What is wrong with these first date selections outside of being entertained at someone’s private residence? The appearance of wealth. The list contains viable and acceptable options for any size wallet. When you think of a first date, the general idea is to get a sense of who the individual is and whether they are suitable for a second date and the beginnings of a potential romantic relationship. Where the problem becomes apparent is that the above options for a first date are easy on the bank account, and some women feel that a cheap date is the total sum of the person asking for the date.

Is there anything wrong, however, with what some assume is “a cheap date?” If the intentions are to snag a big fish, a “baller shot caller” or a boss, then pulling up to the neighborhood Red Lobster does not scream wealth and prosperity on the initial glance. It screams for some women a potential struggle relationship.

What is a “struggle relationship?” A relationship in which one or both partners are living from paycheck to paycheck and not able to make ends meet, and the primary earner is usually the woman, who carries the bulk of the financial burden in the partnership. Women who want to avoid struggle relationships use these types of lists to grade an individual who is requesting a date.

This borders on to something that the late social media relationship guru Kevin Samuels touched on regarding women and dating … the search for a high valued man – a man who has a six-figure income and above. Most women on the dating circuit, according to Samuels, are seeking such a man.

Is there anything wrong with partnering with a high value man? Not hardly. Statistics reveal that Black women are the most college educated group in the United States. Did you know that Black women “hold a large lead over Black men in almost every facet of higher education?” The Journal of Blacks in higher Education reported that “Black women account for 63.6 percent of all African American enrollments.” What does this mean? A higher education can come with the possibility of a substantial bump in yearly financial income and a better overall lifestyle. With Black women in the position to sustain themselves and enjoy the accruements and benefits of a higher salary, some want to partner with men who can complement or exceed them financially. But is the above reference an excuse for why coffee at Starbucks is not an acceptable first date?

It would be wise to note that social media is a microcosm of what some people think and/or believe. Not all people. But it is not uncommon to hear conversations about cheap dates. Let’s face it, women love to be wined and dined. The chase for romantic affections is not something new. Perhaps the first man, Adam, brought Eve a bushel of roses, sunflowers, lilacs and exotic island fruits on their first date after his rib healed.

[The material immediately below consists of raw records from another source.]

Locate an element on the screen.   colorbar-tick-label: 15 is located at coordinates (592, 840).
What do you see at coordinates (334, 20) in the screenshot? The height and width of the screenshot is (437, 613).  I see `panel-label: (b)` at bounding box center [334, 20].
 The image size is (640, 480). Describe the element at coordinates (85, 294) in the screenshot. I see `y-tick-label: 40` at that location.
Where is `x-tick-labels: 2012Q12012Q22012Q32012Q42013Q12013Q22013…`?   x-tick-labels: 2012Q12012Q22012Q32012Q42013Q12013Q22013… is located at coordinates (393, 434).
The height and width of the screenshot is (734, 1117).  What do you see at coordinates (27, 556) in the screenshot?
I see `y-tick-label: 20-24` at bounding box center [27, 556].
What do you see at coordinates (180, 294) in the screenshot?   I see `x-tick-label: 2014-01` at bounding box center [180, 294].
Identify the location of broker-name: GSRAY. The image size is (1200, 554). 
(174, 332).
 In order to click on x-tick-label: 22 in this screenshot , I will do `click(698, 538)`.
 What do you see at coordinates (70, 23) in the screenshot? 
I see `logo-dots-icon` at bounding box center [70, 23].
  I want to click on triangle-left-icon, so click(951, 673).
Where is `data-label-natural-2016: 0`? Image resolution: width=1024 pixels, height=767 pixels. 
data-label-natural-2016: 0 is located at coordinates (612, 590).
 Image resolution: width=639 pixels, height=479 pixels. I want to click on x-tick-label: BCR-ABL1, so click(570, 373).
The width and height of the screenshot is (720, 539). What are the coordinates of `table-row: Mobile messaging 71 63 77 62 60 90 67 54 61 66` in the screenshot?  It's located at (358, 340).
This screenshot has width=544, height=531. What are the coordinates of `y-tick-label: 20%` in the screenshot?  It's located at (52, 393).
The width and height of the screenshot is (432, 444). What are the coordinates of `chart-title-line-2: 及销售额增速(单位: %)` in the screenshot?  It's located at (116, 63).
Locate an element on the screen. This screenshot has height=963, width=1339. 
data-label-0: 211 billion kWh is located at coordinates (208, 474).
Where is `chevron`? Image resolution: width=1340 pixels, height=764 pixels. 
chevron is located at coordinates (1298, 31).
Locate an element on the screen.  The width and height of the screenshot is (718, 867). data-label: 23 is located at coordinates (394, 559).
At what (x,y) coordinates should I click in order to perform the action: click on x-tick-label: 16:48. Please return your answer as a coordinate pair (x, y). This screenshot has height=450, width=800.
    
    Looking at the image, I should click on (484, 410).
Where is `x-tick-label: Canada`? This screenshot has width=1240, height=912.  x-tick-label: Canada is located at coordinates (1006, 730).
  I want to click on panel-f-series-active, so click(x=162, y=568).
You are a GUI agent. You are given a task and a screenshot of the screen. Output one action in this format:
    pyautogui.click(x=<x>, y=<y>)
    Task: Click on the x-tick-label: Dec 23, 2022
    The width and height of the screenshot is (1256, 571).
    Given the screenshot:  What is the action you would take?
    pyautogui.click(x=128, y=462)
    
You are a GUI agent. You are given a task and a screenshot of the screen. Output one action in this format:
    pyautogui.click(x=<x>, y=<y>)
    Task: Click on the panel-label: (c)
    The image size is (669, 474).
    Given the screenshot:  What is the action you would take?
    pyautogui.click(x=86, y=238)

The issue that many have skipped over is that it is not about the priciness or how upscale a potential date is. What is important are the intentions and the first impressions made. A first date is just that … a first date. The first date can lead to subsequent ones. Or it could be the only date. Yes, first impressions are important. But the impression that makes the most indelible mark is one’s personality, character, and how they treat the people surrounding them. That is what the focus should be, not whether the individual can afford to spend a few hundred to a thousand dollars on a first date. If that is the gentleman’s/or gentlewoman’s preference and they want to splurge that amount on a first date, that should be at their discretion and not the demands of the person being asked out.

The Cheesecake Factory, a coffee or ice cream date, or even a stroll at the local museum, are great first date ideas. No, these are not fancy or expensive date choices, but if romance is the name of the game, the ice cream date is a winner.